Law & Order: A last, but necessary recourse

Former IDF advocate-general Mandelblit discusses controversial issue of administrative detention with the ‘Post.’

Palestinian students hold signs depicting Khader Adnan 390 R (photo credit: REUTERS/Abed Omar Qusini)
Palestinian students hold signs depicting Khader Adnan 390 R
(photo credit: REUTERS/Abed Omar Qusini)
The issue of administrative detention made headlines last month when Islamic Jihad member Khader Adnan went on a hunger strike to protest his custody.
Since then, the state agreed not to renew Adnan’s detention, the hunger strike ended, and the headlines have died down.

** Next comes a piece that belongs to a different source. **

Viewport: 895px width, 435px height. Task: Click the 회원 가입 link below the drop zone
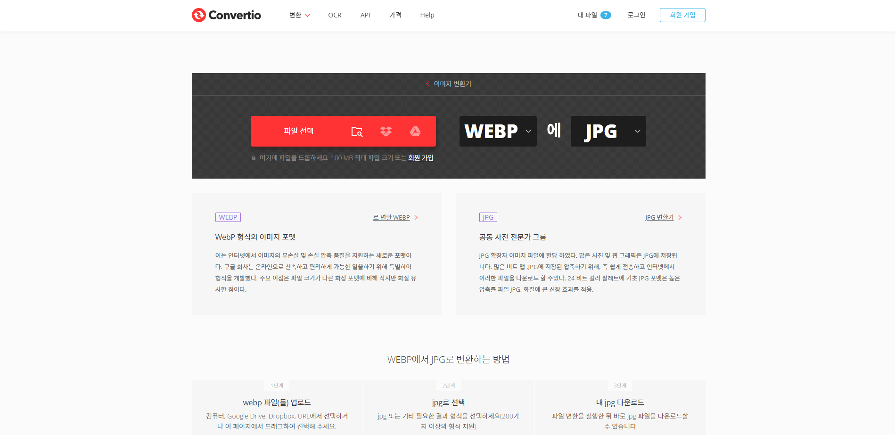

But administrative detention will likely be in the news again, since it is viewed by security officials as a vital tool in the ongoing war to prevent terrorists from carrying out their plots to harm civilians.

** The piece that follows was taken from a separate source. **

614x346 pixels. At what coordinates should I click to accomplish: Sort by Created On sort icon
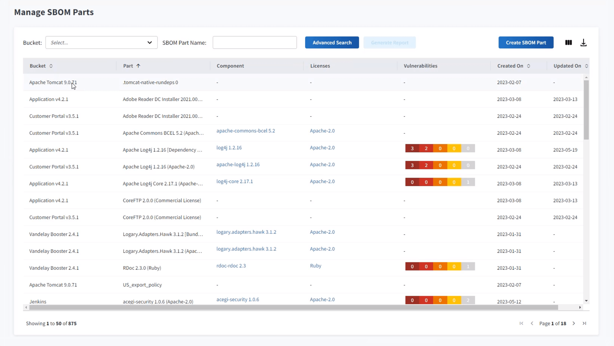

Despite its importance, this tool should only be used sparingly, former military advocate-general Maj.-Gen. (res.) Avichai Mandelblit told The Jerusalem Post Wednesday in an exclusive interview.
“It’s better to try terror suspects in standard legal procedures,” said Mandelblit, who was the army’s most senior legal authority.

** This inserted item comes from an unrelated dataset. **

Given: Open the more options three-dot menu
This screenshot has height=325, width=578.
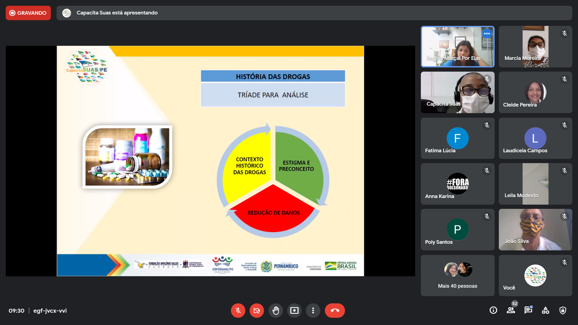Looking at the screenshot, I should (x=313, y=311).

Administrative detention is not supposed to replace trials, he stressed, but rather, is designed to save lives where normal legal procedures can’t.
“Administrative detention is not about the past, but about the future,” he said. “This is not about judging a person for past activities, but preventing the most grave acts from occurring. Terror suspects working to bring about the deaths of civilians would be subject to this... someone plotting a car bomb in a city. Not rock-throwers, or people working for a Hamas-linked charity.”
Avichai MandelblitAvichai MandelblitSuspects placed in administrative custody must be brought before a military court within eight days, and have the right to petition the High Court of Justice – a right which is often exercised. The judges are exposed to all of the sensitive intelligence that led to the detention, Mandelblit explained.
Administrative detentions have a six-month cap, during which security forces work to investigate the wider terror cell in which suspects operate. In most cases, after two rounds of administrative custody, the case goes before the High Court.
“The arrests take place in locations where armed conflict is occurring. According to international law, in such areas, a state can hold combatants in administrative detention, and does not have to bring them to trial as long as the conflict continues,” Mandelblit said.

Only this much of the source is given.